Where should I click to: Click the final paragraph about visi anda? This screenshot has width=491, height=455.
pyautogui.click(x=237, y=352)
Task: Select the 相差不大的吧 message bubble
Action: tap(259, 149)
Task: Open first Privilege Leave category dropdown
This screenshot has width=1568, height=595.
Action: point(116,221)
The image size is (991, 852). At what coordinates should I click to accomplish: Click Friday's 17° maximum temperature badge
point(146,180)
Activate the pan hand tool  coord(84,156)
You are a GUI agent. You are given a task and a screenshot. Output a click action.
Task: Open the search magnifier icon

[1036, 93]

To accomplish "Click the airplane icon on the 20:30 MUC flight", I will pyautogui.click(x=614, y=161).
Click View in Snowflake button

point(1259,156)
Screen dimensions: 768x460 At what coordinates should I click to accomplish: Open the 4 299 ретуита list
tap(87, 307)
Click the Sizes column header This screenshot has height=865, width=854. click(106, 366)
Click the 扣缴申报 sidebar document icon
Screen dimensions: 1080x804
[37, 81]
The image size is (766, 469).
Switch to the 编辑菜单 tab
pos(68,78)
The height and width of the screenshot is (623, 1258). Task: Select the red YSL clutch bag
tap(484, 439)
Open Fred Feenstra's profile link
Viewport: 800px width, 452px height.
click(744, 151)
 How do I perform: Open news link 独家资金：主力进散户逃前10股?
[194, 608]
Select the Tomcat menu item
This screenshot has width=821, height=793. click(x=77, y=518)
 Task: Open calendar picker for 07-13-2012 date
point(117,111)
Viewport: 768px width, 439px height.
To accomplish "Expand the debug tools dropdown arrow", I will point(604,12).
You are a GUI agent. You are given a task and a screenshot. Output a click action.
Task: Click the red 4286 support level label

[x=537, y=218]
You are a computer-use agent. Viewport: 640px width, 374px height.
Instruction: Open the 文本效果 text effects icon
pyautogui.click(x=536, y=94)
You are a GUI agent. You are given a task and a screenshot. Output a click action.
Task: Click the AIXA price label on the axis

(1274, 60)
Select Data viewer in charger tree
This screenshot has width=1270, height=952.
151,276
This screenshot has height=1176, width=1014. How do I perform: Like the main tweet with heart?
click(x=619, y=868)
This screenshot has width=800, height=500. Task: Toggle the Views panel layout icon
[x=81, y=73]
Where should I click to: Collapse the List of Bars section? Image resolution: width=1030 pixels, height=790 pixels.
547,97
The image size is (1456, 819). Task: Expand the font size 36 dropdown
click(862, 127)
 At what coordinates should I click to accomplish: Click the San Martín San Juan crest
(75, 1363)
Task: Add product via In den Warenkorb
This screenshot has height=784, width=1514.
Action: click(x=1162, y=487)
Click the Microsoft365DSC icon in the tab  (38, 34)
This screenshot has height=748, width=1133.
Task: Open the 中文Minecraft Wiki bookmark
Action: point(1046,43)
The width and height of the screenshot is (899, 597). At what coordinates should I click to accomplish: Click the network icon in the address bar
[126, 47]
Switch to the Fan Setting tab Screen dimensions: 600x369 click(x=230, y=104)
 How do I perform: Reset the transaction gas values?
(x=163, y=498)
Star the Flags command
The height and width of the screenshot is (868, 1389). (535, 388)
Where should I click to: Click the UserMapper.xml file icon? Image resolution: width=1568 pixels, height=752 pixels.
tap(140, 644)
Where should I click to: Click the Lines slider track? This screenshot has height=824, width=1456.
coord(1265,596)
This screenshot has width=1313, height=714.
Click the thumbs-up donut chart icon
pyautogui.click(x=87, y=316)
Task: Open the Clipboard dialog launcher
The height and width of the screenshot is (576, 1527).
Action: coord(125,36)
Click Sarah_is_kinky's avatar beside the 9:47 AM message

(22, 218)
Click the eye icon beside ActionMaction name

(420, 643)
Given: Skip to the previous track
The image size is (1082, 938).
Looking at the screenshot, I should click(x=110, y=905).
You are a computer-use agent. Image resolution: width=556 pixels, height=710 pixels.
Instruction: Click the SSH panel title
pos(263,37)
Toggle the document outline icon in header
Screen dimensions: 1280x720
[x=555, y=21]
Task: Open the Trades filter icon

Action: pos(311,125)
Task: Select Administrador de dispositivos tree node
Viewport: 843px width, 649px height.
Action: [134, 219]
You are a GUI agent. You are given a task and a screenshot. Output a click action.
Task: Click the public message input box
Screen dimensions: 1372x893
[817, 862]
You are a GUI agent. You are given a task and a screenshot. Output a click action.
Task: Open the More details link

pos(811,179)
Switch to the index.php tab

--

◆ GIVEN PROBLEM: Rewrite every row above, replacing "GUI agent" with "interface agent" wherever it occurs and leaving everything else unchanged.

◆ EXERCISE OUTPUT:
Where should I click to: Click the final paragraph about visi anda? This screenshot has width=491, height=455.
pyautogui.click(x=237, y=352)
Task: Select the 相差不大的吧 message bubble
Action: tap(259, 149)
Task: Open first Privilege Leave category dropdown
This screenshot has width=1568, height=595.
Action: point(116,221)
The image size is (991, 852). At what coordinates should I click to accomplish: Click Friday's 17° maximum temperature badge
point(146,180)
Activate the pan hand tool  coord(84,156)
You are a interface agent. You are given a task and a screenshot. Output a click action.
Task: Open the search magnifier icon

[1036, 93]

To accomplish "Click the airplane icon on the 20:30 MUC flight", I will pyautogui.click(x=614, y=161).
Click View in Snowflake button

point(1259,156)
Screen dimensions: 768x460 At what coordinates should I click to accomplish: Open the 4 299 ретуита list
tap(87, 307)
Click the Sizes column header This screenshot has height=865, width=854. click(106, 366)
Click the 扣缴申报 sidebar document icon
Screen dimensions: 1080x804
[37, 81]
The image size is (766, 469).
Switch to the 编辑菜单 tab
pos(68,78)
The height and width of the screenshot is (623, 1258). Task: Select the red YSL clutch bag
tap(484, 439)
Open Fred Feenstra's profile link
Viewport: 800px width, 452px height.
click(744, 151)
 How do I perform: Open news link 独家资金：主力进散户逃前10股?
[194, 608]
Select the Tomcat menu item
This screenshot has width=821, height=793. click(x=77, y=518)
 Task: Open calendar picker for 07-13-2012 date
point(117,111)
Viewport: 768px width, 439px height.
To accomplish "Expand the debug tools dropdown arrow", I will point(604,12).
You are a interface agent. You are given a task and a screenshot. Output a click action.
Task: Click the red 4286 support level label

[x=537, y=218]
You are a computer-use agent. Viewport: 640px width, 374px height.
Instruction: Open the 文本效果 text effects icon
pyautogui.click(x=536, y=94)
You are a interface agent. You are given a task and a screenshot. Output a click action.
Task: Click the AIXA price label on the axis

(1274, 60)
Select Data viewer in charger tree
This screenshot has width=1270, height=952.
151,276
This screenshot has height=1176, width=1014. How do I perform: Like the main tweet with heart?
click(x=619, y=868)
This screenshot has width=800, height=500. Task: Toggle the Views panel layout icon
[x=81, y=73]
Where should I click to: Collapse the List of Bars section? Image resolution: width=1030 pixels, height=790 pixels.
547,97
The image size is (1456, 819). Task: Expand the font size 36 dropdown
click(862, 127)
 At what coordinates should I click to accomplish: Click the San Martín San Juan crest
(75, 1363)
Task: Add product via In den Warenkorb
This screenshot has height=784, width=1514.
Action: click(x=1162, y=487)
Click the Microsoft365DSC icon in the tab  (38, 34)
This screenshot has height=748, width=1133.
Task: Open the 中文Minecraft Wiki bookmark
Action: point(1046,43)
The width and height of the screenshot is (899, 597). At what coordinates should I click to accomplish: Click the network icon in the address bar
[126, 47]
Switch to the Fan Setting tab Screen dimensions: 600x369 click(x=230, y=104)
 How do I perform: Reset the transaction gas values?
(x=163, y=498)
Star the Flags command
The height and width of the screenshot is (868, 1389). (535, 388)
Where should I click to: Click the UserMapper.xml file icon? Image resolution: width=1568 pixels, height=752 pixels.
tap(140, 644)
Where should I click to: Click the Lines slider track? This screenshot has height=824, width=1456.
coord(1265,596)
This screenshot has width=1313, height=714.
Click the thumbs-up donut chart icon
pyautogui.click(x=87, y=316)
Task: Open the Clipboard dialog launcher
The height and width of the screenshot is (576, 1527).
Action: coord(125,36)
Click Sarah_is_kinky's avatar beside the 9:47 AM message

(22, 218)
Click the eye icon beside ActionMaction name

(420, 643)
Given: Skip to the previous track
The image size is (1082, 938).
Looking at the screenshot, I should click(x=110, y=905).
You are a computer-use agent. Image resolution: width=556 pixels, height=710 pixels.
Instruction: Click the SSH panel title
pos(263,37)
Toggle the document outline icon in header
Screen dimensions: 1280x720
[x=555, y=21]
Task: Open the Trades filter icon

Action: pos(311,125)
Task: Select Administrador de dispositivos tree node
Viewport: 843px width, 649px height.
Action: [134, 219]
You are a interface agent. You are given a task and a screenshot. Output a click action.
Task: Click the public message input box
Screen dimensions: 1372x893
[817, 862]
You are a interface agent. You are given a task and a screenshot. Output a click action.
Task: Open the More details link

pos(811,179)
Switch to the index.php tab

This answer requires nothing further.